Trecho do texto:
Exemplos históricos de personalidades que controlavam e manipulavam massas privadas de comida, água, atenção, esperança, etc, não nos faltam. Somos testemunhas que o ser humano só é civilizado quando suas inúmeras necessidades, básicas ou mais elaboradas, são minimamente ou exageradamente, atendidas. E como é fácil virar a chave para o modo primitivo, despertando a besta devoradora de carne que habita dentro de nós, e diga de passagem, nos trouxe até aqui como espécie animal topo de cadeia alimentar. Guerras, genocídios, terrorismos são meras expressões do nosso potencial destrutivo e de como somos emocionalmente vulneráveis as influências de grupos de convivência e de figuras de autoridades.
Parabéns Sr. Constantino pelo brilhante artigo. Como nos ensina o Professor Luís Cláudio M. Figueiredo na obra Matrizes do Pensamento Psicológico: a emergência e ruína do indivíduo deu-se quanto a razão e a ciência afastou o ser humano das suas origens coletivas, modificando de forma irreversível a sua natureza, tornando-o privado, egoísta, imediatista e desprovido de autocontrole para a prevenção de crises e conflitos, tornando-o o grande bode expiatório dos males que o acompanham desde então.

Requisitos do exercício: Devolva sem alterações a parte do texto que começa nas palavras "Exemplos históricos de" e termina logo depois de "figuras de autoridades.". Os dados abaixo vêm de uma fonte diferente da do texto.

Dados brutos:
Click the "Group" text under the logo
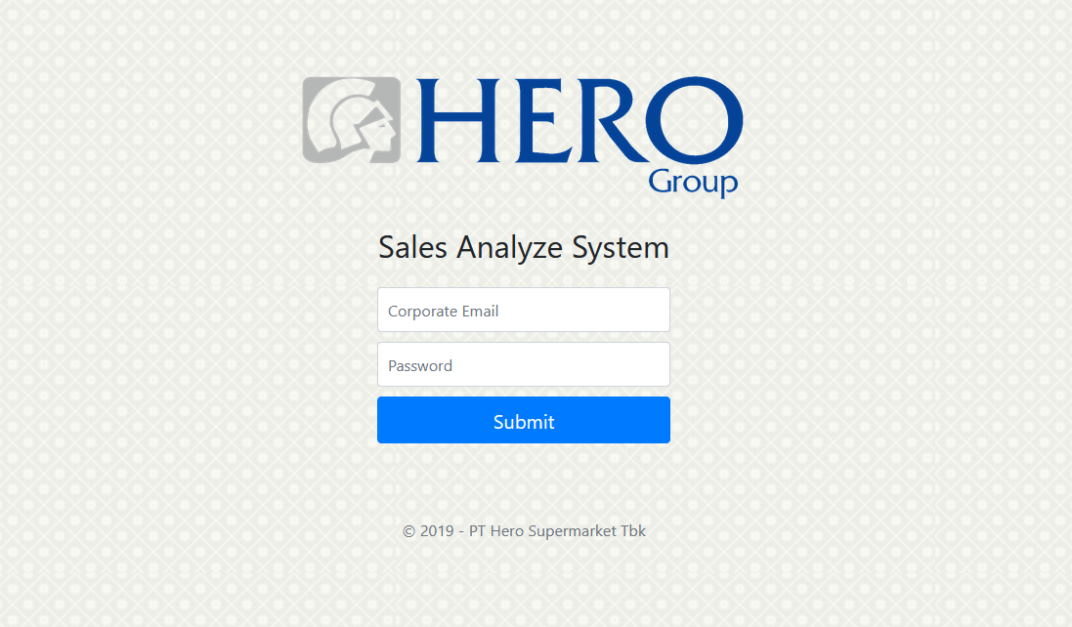1072x627 pixels. point(693,182)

Solução da tarefa:
Exemplos históricos de personalidades que controlavam e manipulavam massas privadas de comida, água, atenção, esperança, etc, não nos faltam. Somos testemunhas que o ser humano só é civilizado quando suas inúmeras necessidades, básicas ou mais elaboradas, são minimamente ou exageradamente, atendidas. E como é fácil virar a chave para o modo primitivo, despertando a besta devoradora de carne que habita dentro de nós, e diga de passagem, nos trouxe até aqui como espécie animal topo de cadeia alimentar. Guerras, genocídios, terrorismos são meras expressões do nosso potencial destrutivo e de como somos emocionalmente vulneráveis as influências de grupos de convivência e de figuras de autoridades.